Beginning with the line that contains "Given: Select the", copy each subsequent line of the data below through the last one, including both ends but not the pictures.

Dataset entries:
BEGIN

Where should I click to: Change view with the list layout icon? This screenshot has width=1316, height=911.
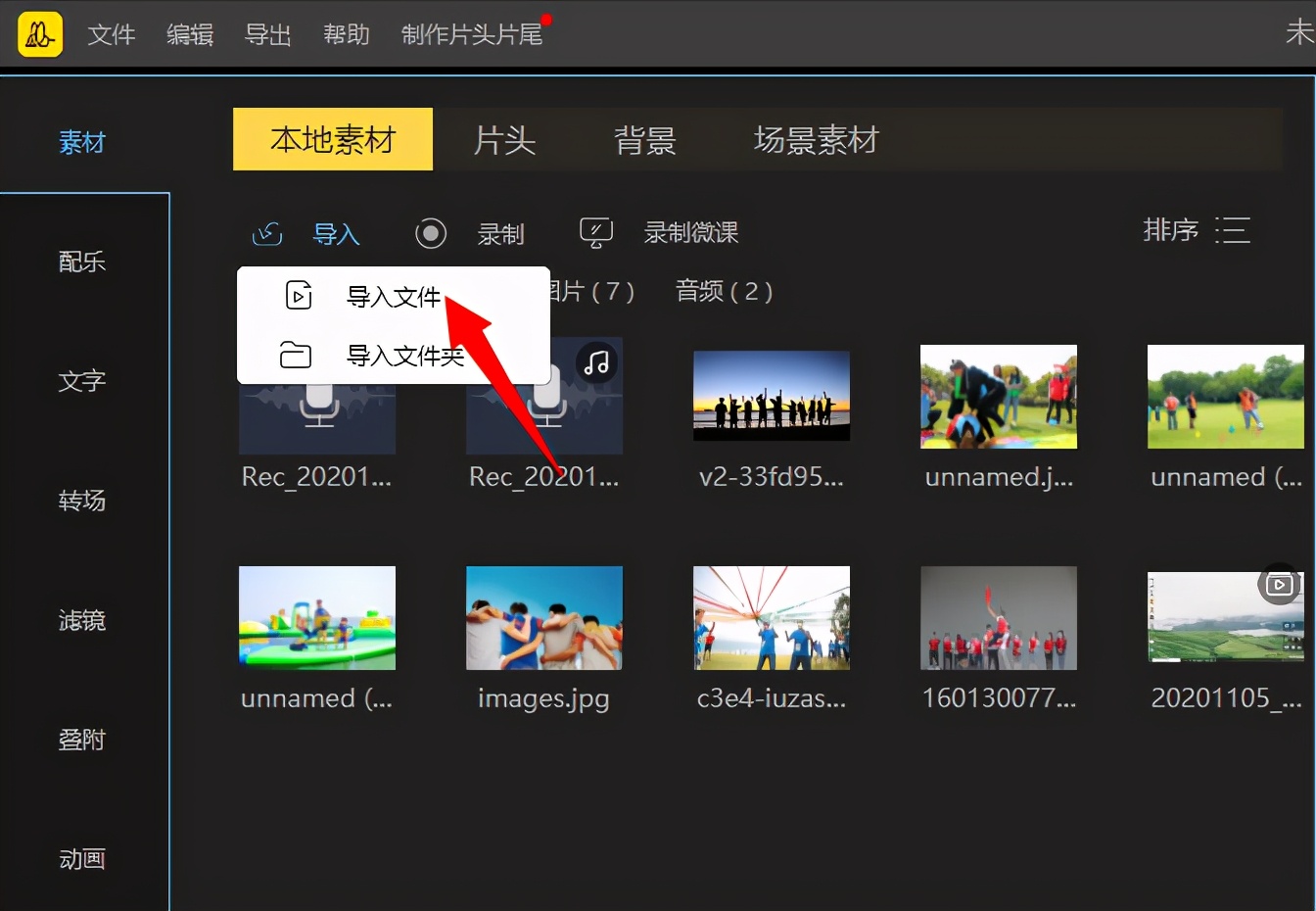1233,230
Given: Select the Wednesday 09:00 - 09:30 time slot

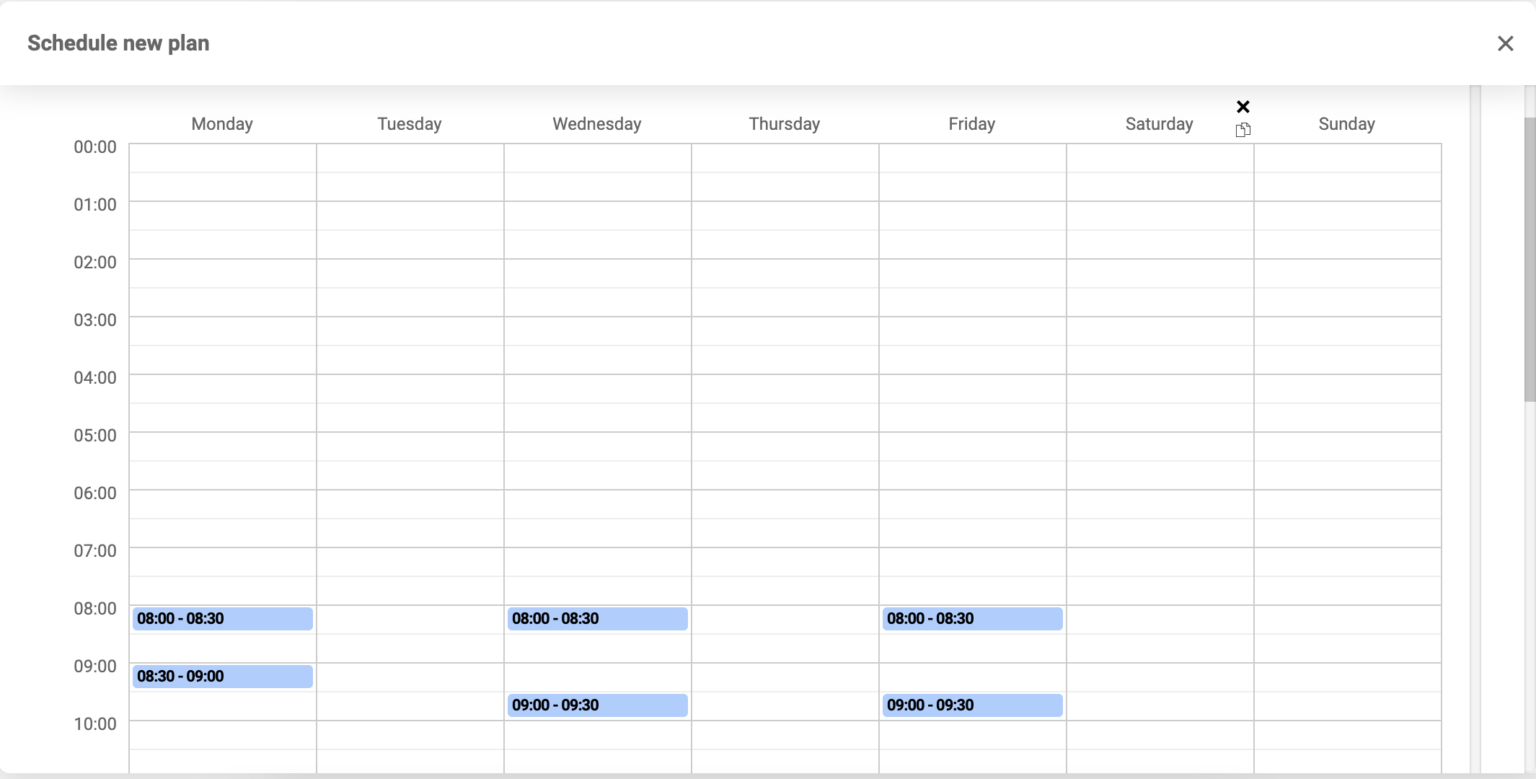Looking at the screenshot, I should coord(597,705).
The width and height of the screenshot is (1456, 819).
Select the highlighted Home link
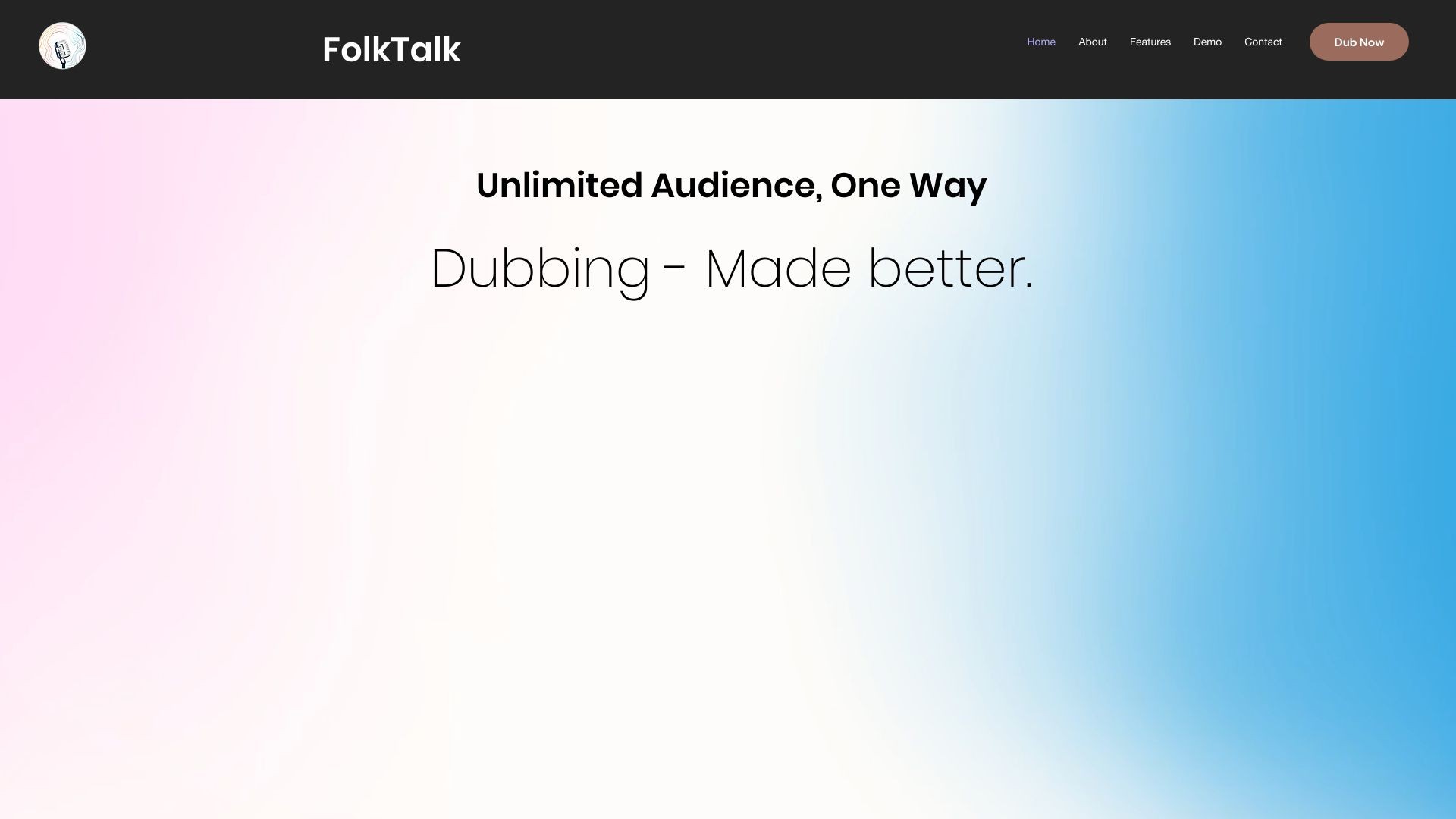(x=1040, y=42)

END

ANSWER FOR THIS EXERCISE:
Given: Select the Wednesday 09:00 - 09:30 time slot

Looking at the screenshot, I should coord(597,705).
The width and height of the screenshot is (1456, 819).
Select the highlighted Home link
(x=1040, y=42)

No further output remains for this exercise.